- **WHAT YOU ARE ASKED TO DO**
Reproduce these lines verbatim, beginning at the line that contains "Task: Click the" and ending after the line that contains "Action: pyautogui.click(x=141, y=241)".

.....

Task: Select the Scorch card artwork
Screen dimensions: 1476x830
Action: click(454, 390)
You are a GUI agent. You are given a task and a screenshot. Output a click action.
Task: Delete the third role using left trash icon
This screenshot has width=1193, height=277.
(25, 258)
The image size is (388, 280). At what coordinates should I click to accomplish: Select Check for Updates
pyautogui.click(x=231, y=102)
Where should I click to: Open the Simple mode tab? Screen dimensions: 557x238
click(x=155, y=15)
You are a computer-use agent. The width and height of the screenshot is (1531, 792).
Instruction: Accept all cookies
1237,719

.....

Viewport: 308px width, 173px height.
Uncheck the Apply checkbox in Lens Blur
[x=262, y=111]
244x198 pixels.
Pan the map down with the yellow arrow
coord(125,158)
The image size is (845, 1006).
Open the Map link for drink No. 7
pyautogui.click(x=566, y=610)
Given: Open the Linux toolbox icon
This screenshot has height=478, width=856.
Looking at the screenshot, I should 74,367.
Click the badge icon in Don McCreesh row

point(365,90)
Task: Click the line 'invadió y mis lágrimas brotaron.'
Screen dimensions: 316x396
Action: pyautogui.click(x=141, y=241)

.....

- **COMPLETE OUTPUT**
Task: Click the line 'invadió y mis lágrimas brotaron.'
Screen dimensions: 316x396
Action: pyautogui.click(x=141, y=241)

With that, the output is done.